From 15e3004a0eb2c4879bc666d0e6a3acd973fb226c Mon Sep 17 00:00:00 2001
From: Josef Bacik <jbacik@fusionio.com>
Date: Fri, 5 Oct 2012 13:39:50 -0400
Subject: [PATCH 116/121] Btrfs: cleanup pages properly when ENOMEM in
 compression
MIME-Version: 1.0
Content-Type: text/plain; charset=UTF-8
Content-Transfer-Encoding: 8bit

We were freeing non-existent pages which was causing a panic for a user who
was suffering from ENOMEM.  This patch fixes the problem.  Thanks,

Reported-by: Jérôme Poulin <jeromepoulin@gmail.com>
Signed-off-by: Josef Bacik <jbacik@fusionio.com>
---
 fs/btrfs/compression.c | 13 ++++++++++---
 1 file changed, 10 insertions(+), 3 deletions(-)

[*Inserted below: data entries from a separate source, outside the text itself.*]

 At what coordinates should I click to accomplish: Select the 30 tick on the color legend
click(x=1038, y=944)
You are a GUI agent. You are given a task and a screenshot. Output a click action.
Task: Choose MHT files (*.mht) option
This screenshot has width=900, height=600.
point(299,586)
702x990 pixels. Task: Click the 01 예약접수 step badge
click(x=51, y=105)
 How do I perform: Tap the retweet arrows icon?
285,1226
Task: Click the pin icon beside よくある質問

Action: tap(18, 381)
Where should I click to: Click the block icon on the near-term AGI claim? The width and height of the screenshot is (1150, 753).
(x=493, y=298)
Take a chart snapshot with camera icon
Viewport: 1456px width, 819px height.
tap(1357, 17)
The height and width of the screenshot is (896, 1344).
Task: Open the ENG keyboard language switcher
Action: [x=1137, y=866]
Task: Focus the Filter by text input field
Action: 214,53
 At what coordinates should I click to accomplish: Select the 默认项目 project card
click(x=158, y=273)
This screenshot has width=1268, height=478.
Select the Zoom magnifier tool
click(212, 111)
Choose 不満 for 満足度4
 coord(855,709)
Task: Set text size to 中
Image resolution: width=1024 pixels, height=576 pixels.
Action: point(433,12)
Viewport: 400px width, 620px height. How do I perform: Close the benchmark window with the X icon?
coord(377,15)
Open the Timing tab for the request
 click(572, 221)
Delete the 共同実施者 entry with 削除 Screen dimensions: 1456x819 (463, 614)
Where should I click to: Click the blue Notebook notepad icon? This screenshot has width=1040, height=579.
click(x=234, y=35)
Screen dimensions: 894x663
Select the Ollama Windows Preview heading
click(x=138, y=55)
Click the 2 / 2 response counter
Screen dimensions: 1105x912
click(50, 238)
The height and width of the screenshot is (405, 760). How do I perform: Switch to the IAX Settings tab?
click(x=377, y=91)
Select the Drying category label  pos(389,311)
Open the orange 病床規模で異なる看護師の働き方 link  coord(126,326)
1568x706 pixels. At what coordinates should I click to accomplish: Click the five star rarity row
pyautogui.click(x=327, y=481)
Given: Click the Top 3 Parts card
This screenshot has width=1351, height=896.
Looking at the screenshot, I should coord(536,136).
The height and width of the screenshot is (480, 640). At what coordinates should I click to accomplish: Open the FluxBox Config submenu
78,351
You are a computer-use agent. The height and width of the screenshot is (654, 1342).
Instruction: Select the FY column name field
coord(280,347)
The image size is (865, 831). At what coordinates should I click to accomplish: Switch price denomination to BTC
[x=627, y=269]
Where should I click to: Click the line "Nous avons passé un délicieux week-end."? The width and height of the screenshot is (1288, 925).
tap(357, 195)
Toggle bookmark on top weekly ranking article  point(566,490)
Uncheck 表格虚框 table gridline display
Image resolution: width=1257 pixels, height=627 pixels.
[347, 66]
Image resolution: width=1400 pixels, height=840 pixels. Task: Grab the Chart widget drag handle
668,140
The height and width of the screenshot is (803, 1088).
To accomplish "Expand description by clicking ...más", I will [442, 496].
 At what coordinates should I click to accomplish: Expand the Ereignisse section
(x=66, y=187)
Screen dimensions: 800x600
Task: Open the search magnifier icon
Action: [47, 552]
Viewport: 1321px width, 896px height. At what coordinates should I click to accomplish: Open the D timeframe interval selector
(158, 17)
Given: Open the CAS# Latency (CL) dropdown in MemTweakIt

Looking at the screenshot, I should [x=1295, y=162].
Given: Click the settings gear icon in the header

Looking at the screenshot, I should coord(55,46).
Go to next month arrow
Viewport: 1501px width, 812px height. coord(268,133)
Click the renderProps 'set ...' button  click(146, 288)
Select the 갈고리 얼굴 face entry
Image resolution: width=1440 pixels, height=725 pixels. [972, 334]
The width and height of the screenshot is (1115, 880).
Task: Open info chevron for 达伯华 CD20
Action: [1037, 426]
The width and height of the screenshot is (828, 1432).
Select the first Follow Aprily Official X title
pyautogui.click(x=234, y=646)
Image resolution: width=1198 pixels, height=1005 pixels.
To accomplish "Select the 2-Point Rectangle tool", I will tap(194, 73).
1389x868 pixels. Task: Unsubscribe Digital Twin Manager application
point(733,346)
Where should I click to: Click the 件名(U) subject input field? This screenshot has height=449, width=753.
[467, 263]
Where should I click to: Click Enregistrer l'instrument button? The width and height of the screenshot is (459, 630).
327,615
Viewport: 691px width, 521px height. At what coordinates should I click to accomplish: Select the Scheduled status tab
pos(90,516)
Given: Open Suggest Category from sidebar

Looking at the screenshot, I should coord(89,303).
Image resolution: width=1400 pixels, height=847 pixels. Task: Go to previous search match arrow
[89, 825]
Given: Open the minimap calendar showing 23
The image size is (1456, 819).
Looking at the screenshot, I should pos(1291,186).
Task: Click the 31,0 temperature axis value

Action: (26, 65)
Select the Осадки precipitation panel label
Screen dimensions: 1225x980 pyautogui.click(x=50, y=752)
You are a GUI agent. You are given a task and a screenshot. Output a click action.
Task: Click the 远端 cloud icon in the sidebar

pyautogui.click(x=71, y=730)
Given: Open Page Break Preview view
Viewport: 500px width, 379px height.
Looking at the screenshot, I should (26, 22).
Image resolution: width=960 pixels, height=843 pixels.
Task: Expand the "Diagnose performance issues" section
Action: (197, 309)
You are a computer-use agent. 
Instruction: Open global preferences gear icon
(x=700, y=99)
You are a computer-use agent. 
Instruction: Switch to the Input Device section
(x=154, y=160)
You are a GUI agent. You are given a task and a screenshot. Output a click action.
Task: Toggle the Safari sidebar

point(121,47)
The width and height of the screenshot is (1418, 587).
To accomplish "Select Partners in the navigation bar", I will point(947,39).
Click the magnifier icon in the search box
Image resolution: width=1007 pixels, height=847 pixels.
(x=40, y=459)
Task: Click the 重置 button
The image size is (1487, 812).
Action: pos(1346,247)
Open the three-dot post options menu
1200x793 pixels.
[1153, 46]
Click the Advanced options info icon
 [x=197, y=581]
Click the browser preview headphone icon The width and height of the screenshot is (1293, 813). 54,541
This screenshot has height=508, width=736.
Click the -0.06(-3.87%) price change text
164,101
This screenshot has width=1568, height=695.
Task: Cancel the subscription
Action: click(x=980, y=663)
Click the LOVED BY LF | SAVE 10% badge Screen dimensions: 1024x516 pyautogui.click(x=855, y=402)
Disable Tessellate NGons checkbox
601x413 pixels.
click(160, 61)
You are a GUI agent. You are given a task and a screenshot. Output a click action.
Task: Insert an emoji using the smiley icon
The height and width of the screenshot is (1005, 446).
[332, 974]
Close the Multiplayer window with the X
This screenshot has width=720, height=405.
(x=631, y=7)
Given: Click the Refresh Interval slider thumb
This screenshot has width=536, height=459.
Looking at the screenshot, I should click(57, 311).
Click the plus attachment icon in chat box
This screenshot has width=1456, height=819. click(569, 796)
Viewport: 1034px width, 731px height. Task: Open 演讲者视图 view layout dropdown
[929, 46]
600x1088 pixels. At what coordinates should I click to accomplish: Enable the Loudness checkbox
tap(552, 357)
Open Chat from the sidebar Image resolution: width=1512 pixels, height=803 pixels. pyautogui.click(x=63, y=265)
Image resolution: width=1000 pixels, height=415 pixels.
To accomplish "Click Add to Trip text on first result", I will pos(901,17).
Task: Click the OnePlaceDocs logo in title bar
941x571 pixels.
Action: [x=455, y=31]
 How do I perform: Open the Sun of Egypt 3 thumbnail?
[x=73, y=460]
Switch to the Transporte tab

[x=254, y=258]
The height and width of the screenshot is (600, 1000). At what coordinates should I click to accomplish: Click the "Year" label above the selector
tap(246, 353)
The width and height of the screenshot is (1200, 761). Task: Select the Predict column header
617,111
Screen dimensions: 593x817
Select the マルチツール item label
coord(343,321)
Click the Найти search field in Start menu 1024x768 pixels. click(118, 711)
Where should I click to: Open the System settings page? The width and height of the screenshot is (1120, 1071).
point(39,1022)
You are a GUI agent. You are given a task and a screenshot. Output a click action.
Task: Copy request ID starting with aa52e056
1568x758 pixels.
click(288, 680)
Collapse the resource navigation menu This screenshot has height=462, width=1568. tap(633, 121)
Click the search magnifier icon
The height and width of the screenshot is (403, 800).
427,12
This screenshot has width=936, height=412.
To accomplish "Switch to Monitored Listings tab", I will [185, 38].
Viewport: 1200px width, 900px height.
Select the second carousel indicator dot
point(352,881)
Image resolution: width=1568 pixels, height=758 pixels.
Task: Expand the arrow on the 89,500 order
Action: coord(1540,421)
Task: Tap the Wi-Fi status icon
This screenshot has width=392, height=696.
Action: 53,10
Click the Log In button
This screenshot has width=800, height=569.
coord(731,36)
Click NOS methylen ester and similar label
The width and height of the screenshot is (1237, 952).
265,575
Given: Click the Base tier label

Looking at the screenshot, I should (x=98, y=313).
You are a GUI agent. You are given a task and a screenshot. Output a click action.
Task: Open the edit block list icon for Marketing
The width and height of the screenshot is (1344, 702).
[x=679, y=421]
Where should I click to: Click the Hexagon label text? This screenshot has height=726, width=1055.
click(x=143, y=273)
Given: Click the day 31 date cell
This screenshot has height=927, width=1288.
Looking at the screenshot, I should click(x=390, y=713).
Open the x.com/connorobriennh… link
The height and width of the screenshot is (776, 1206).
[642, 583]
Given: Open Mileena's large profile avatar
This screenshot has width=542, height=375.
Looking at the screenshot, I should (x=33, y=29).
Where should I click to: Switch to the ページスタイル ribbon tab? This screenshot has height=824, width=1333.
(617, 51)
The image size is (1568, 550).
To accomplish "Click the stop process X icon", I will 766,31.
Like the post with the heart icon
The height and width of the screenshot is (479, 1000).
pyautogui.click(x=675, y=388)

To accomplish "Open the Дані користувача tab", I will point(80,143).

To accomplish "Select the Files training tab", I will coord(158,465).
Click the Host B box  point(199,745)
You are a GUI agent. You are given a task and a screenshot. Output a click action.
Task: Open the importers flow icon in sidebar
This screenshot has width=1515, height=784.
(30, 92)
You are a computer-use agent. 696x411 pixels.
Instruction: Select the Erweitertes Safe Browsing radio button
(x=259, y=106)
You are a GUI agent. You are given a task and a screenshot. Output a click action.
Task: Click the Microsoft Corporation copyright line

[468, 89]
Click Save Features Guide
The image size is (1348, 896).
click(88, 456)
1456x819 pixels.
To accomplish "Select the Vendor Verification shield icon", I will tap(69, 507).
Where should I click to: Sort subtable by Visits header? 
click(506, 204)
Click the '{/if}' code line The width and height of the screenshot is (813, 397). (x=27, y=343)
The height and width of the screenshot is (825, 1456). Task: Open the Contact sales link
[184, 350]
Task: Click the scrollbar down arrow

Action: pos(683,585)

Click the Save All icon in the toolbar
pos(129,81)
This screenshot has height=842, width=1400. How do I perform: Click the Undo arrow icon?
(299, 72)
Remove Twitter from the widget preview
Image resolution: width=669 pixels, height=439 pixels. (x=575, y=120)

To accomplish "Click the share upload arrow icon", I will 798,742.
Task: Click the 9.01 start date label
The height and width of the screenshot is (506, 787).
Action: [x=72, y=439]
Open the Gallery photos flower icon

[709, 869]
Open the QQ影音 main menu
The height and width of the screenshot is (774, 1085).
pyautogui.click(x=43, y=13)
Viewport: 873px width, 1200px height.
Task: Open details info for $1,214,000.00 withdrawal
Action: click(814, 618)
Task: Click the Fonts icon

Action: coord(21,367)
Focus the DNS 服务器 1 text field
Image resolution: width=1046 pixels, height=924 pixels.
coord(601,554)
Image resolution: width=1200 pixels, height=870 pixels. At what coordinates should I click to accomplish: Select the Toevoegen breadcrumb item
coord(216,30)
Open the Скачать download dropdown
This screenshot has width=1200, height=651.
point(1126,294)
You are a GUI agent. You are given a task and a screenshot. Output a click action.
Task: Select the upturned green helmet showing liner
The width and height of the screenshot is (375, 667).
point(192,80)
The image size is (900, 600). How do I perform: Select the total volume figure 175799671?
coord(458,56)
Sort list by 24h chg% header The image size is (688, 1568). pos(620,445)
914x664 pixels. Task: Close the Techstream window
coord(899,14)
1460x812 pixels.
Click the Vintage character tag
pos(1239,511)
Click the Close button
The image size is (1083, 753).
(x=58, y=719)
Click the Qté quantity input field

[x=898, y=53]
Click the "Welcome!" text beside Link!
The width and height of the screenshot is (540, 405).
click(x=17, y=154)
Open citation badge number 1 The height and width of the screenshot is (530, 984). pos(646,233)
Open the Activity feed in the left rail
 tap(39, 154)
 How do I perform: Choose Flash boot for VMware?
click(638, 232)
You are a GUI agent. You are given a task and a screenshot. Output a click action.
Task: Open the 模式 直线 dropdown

diff --git a/fs/btrfs/compression.c b/fs/btrfs/compression.c
index 43d1c5a3a030..c6467aa88bee 100644
--- a/fs/btrfs/compression.c
+++ b/fs/btrfs/compression.c
@@ -577,6 +577,7 @@ int btrfs_submit_compressed_read(struct inode *inode, struct bio *bio,
 	u64 em_start;
 	struct extent_map *em;
 	int ret = -ENOMEM;
+	int faili = 0;
 	u32 *sums;
 
 	tree = &BTRFS_I(inode)->io_tree;
@@ -626,9 +627,13 @@ int btrfs_submit_compressed_read(struct inode *inode, struct bio *bio,
 	for (pg_index = 0; pg_index < nr_pages; pg_index++) {
 		cb->compressed_pages[pg_index] = alloc_page(GFP_NOFS |
 							      __GFP_HIGHMEM);
-		if (!cb->compressed_pages[pg_index])
+		if (!cb->compressed_pages[pg_index]) {
+			faili = pg_index - 1;
+			ret = -ENOMEM;
 			goto fail2;
+		}
 	}
+	faili = nr_pages - 1;
 	cb->nr_pages = nr_pages;
 
 	add_ra_bio_pages(inode, em_start + em_len, cb);
@@ -713,8 +718,10 @@ int btrfs_submit_compressed_read(struct inode *inode, struct bio *bio,
 	return 0;
 
 fail2:
-	for (pg_index = 0; pg_index < nr_pages; pg_index++)
-		free_page((unsigned long)cb->compressed_pages[pg_index]);
+	while (faili >= 0) {
+		__free_page(cb->compressed_pages[faili]);
+		faili--;
+	}
 
 	kfree(cb->compressed_pages);
 fail1:

From edd33c99c4ba26ebe17c1a3d65b4aba25482ed32 Mon Sep 17 00:00:00 2001
From: Josef Bacik <jbacik@fusionio.com>
Date: Fri, 5 Oct 2012 16:40:32 -0400
Subject: [PATCH 117/121] Btrfs: don't bug on enomem in readpage
MIME-Version: 1.0
Content-Type: text/plain; charset=UTF-8
Content-Transfer-Encoding: 8bit

Get rid of the BUG_ON(ret == -ENOMEM) in __extent_read_full_page.  Thanks,

Reported-by: Jérôme Poulin <jeromepoulin@gmail.com>
Signed-off-by: Josef Bacik <jbacik@fusionio.com>
---
 fs/btrfs/extent_io.c | 11 +++++++----
 1 file changed, 7 insertions(+), 4 deletions(-)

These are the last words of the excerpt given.